Ces permanentes incantations constitutionalistes, révèlent en vérité, l'inadaptation de ce texte à la démocratie apaisée, pour laquelle le peuple haïtien a livré de si dures batailles. En effet, Haïti n'est pas le seul pays à s'être doté d'une Constitution, mais il doit retenir le record mondial de citations quotidiennes de sa Manman Lwa. C'est bien qu'il doit y avoir comme un problème.
Mais le plus étonnant pour l'observateur avisé de la scène politique nationale où s'agitent ceux que Graham Greene avait si justement baptisés “Les comédiens”, c'est de reconnaître dans la meute actuelle des fanatiques de la Constitution, les mêmes qui ont promu, organisé et profité des plus graves et plus sanglantes violations de la Constitution. On y remarque aussi, certains qui ont servi et défendu les armes à la main, l'une des pires dictatures que nous ayons connues. Ils ont aujourd'hui pour la démocratie formelle, le zèle du néophyte. En somme, nos constitutionalistes furieux , sont à la Constitution ce que les islamistes sont au Coran.
1) En dépit, des sévères sanctions électorales que leur a infligé le peuple haïtien, malgré des scores qui au Japon leur auraient imposé un suicide d'honneur, ils sont constamment “invités du jour” sur nos ondes radio et télé.
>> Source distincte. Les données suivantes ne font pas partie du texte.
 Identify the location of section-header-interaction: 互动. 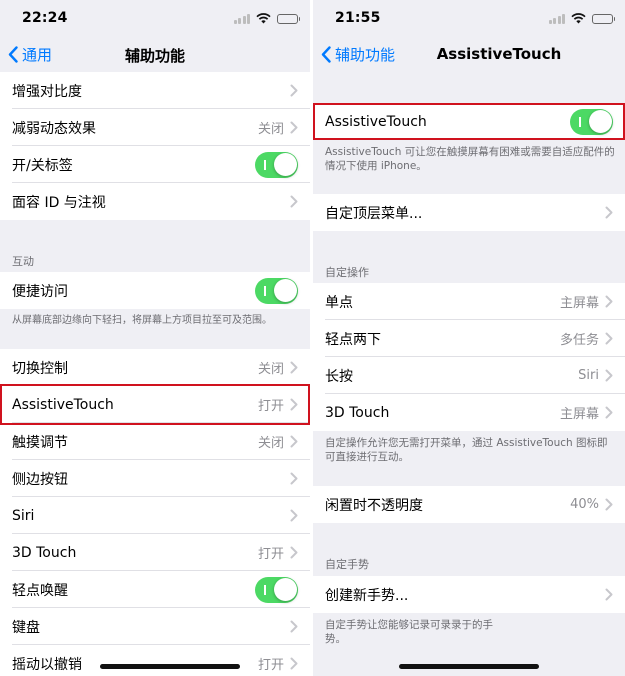
(23, 262).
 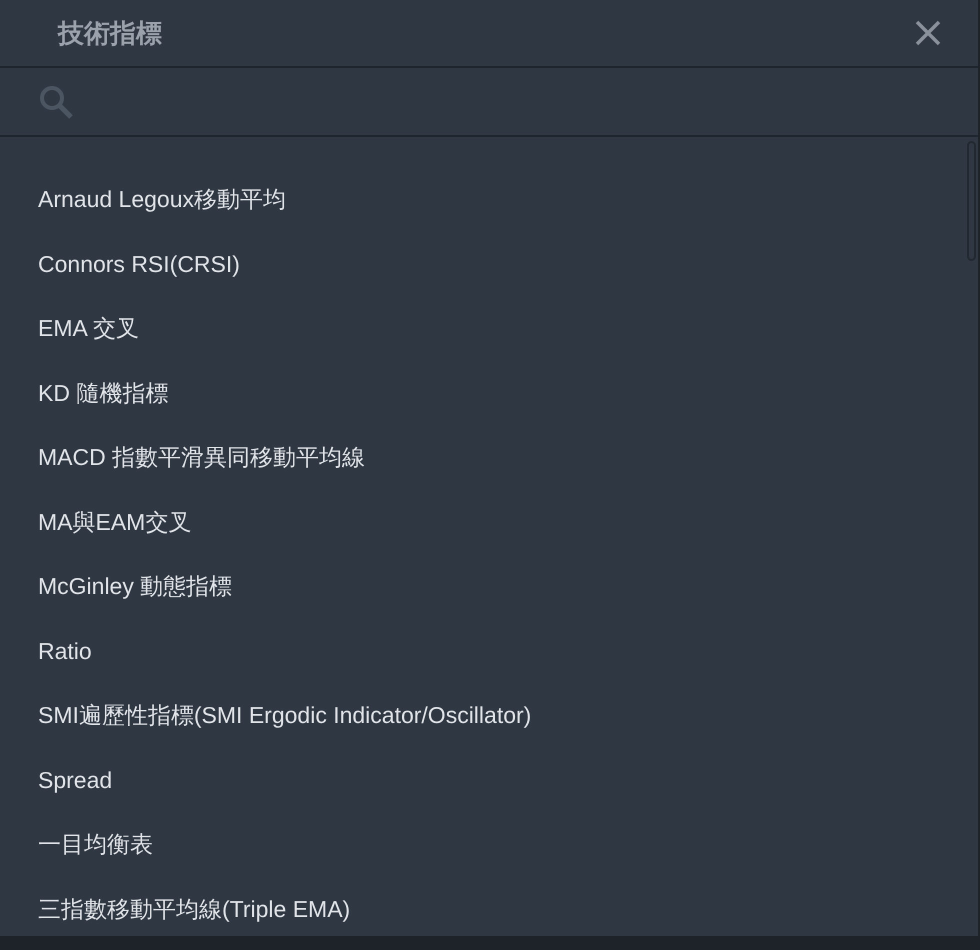 I want to click on indicator-item: 一目均衡表, so click(x=489, y=844).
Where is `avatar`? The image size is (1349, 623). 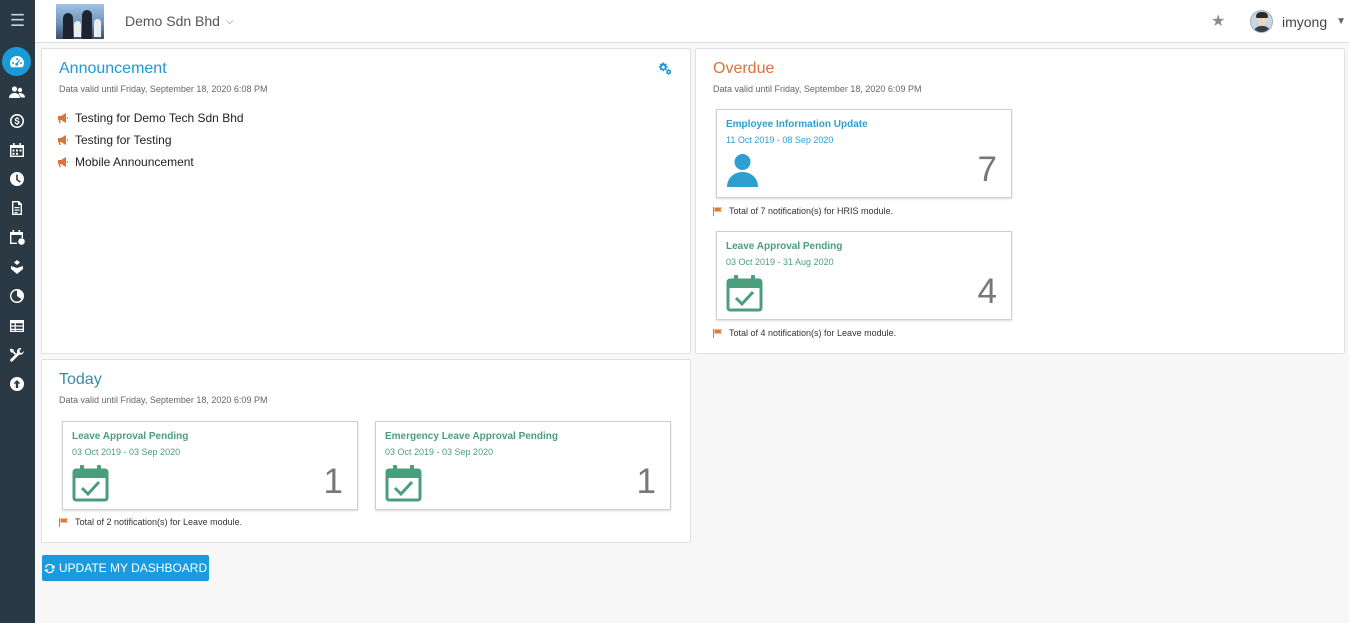 avatar is located at coordinates (1262, 22).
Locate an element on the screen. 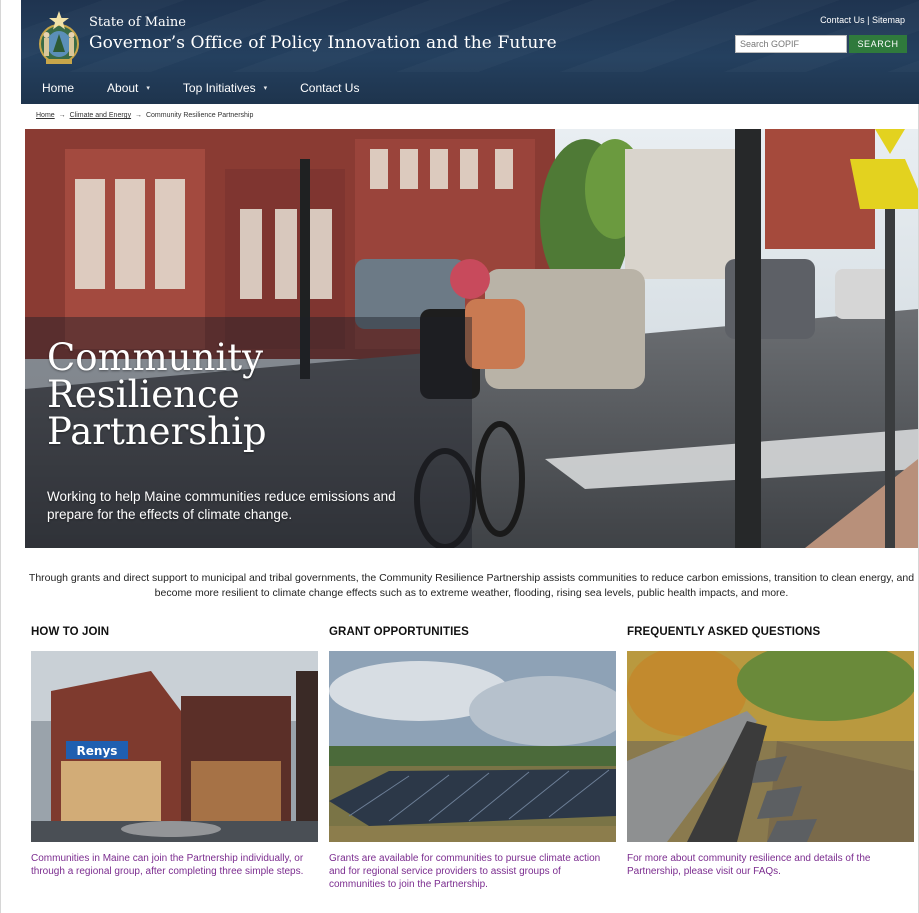 Image resolution: width=919 pixels, height=913 pixels. contact-us-link: Contact Us is located at coordinates (842, 20).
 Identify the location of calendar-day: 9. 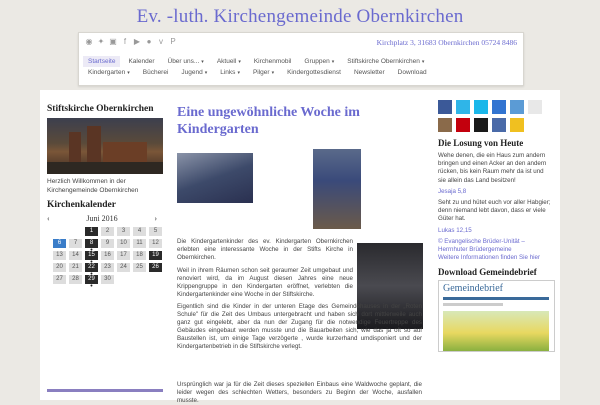
(108, 244).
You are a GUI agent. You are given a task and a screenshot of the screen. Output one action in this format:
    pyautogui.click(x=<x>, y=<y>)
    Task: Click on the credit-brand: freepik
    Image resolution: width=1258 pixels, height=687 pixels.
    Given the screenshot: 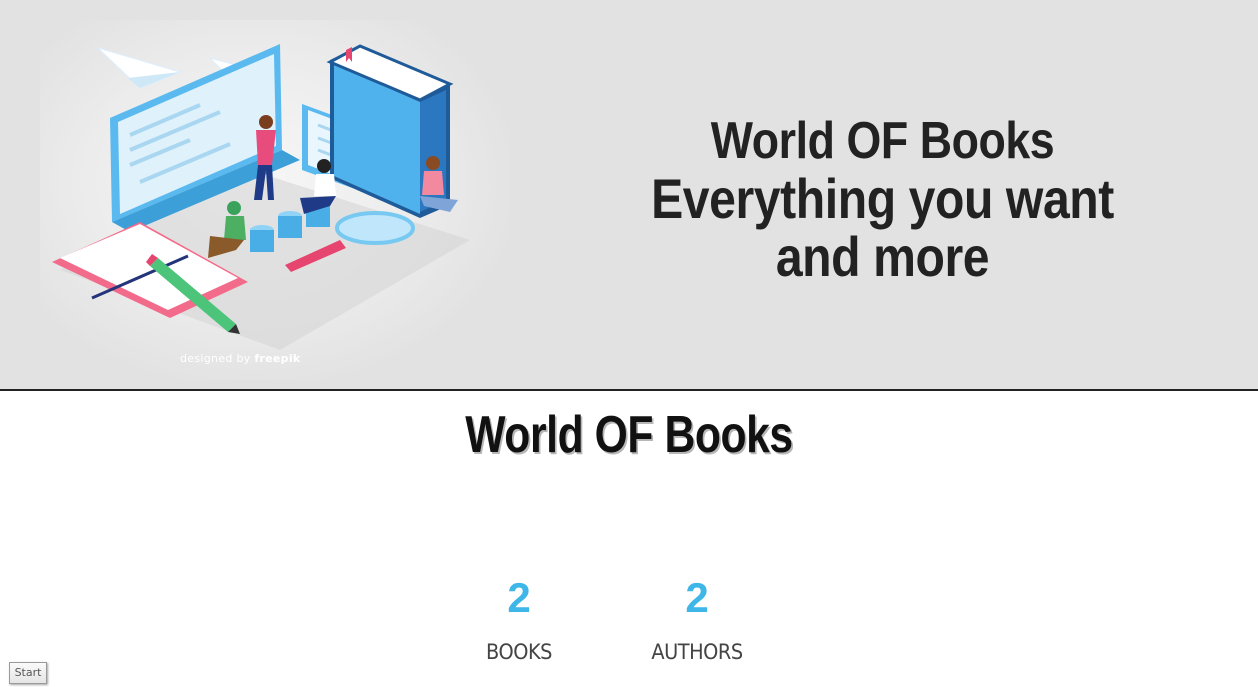 What is the action you would take?
    pyautogui.click(x=278, y=358)
    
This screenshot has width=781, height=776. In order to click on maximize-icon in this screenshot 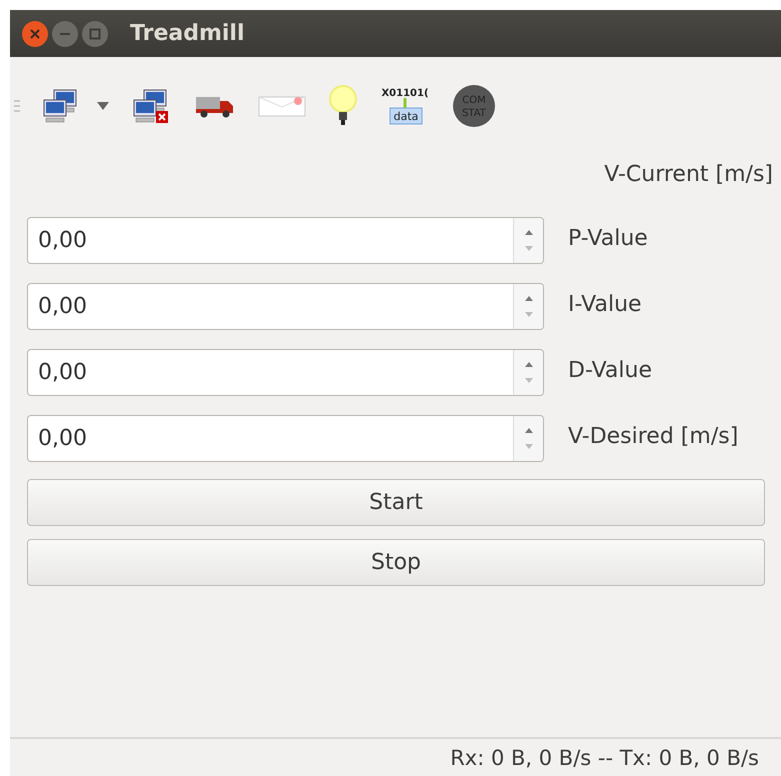, I will do `click(95, 34)`.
2) Notre culture nationale reste majoritairement fondée sur l'oralité; les déclarations, prises de positions et mêmes les actions de nos tragiques comédiens se perdent dans l'éther. Les radios sont chez nous, les seuls médias qui comptent et rares sont ceux qui ont cru nécessaire d'en constituer les archives. Quant aux bandes vidéos de nos télés, qui jusqu'à tout récemment étaient au nombre de 2, elles ont été effacées (faute de moyens ou délibérément) ou volées après chaque convulsion politique.
3) L'espérance de vie du citoyen haïtien est courte, moins de 50 ans, et notre population majoritairement jeune. Combien de ceux qui habitent ce pays, et cette capitale ravagée le 12 janvier, ont-ils vécu consciemment la “transition démocratique” entamée il y a un quart de siècle, combien se souviennent encore de la dictature des Duvaliers ? Plus qu'une poignée certes, mais clairement une minorité, dont seule une fraction peut éviter de se faire berner par nos volubiles donneurs de leçons.
Ils ont le culte des dates, mais pas de la durée. Ainsi, le Chef de l'État doit obligatoirement être installé un 7 février, mais la durée constitutionnelle de son mandat peut être modulée selon leurs fantasmes de pouvoir. Ils s'étonnent, se scandalisent même de la stagnation économique de notre pays, après avoir par aventurisme politique, entraîné eux-mêmes un embargo, que par aveuglement ils n'avaient su prévoir. Ils invectivent le gouvernement qui ne respecte pas le sacro-saint calendrier électoral, qui n'a toujours pas su mettre en place le Conseil Électoral Permanent. Feignant d'ignorer, que l'instabilité instaurée par leur irresponsabilité est au coeur de cette situation déplorable. Ils pleurent sur l'évasion de nos meilleurs cerveaux vers l'Amérique du Nord, sur l'hésitation de notre diaspora à investir dans son pays d'origine, alors que ce sont eux qui depuis le 30 septembre 1991, ont freiné le mouvement de retour au pays et qui n'ont pas cessé dès lors, en persistant dans leur comportement malfaisant, de drainer Haïti de ses meilleurs ressources humaines et économiques.
Un Conseil Électoral n'est crédible que s'ils l'ont eux-mêmes noyauté, le verdict des urnes valable, que s'ils l'ont eux-mêmes emporté. Les élections sont toujours trop tôt ou trop tard, selon que leur complot ne soit pas encore ficelé ou qu'il ait été éventé.
Trève de miroirs aux alouettes, de gouvernements de consensus, de facto ou de salut public, de conciliabules dans des chambres d'hôtel ! Nous ne sortirons de l'ornière où nous sommes, par le verdict populaire !
Le Président Préval a commis une erreur bien intentionnée en fixant la fin de son mandat au 7 février 2011. Il tentait, je présume de corriger le décalage induit par les contorsions politiques de nos constitutionalistes. Au vu de la situation d'exception provoquée par le séisme du 12 janvier, il serait mieux inspiré, non pas de prolonger son mandat, mais de le rétablir dans sa durée constitutionnelle. Ainsi, pourrait-on espérer réaliser des élections générales crédibles, sous l'égide d'un gouvernement légitime. C'est à mon avis la moins mauvaises des solutions.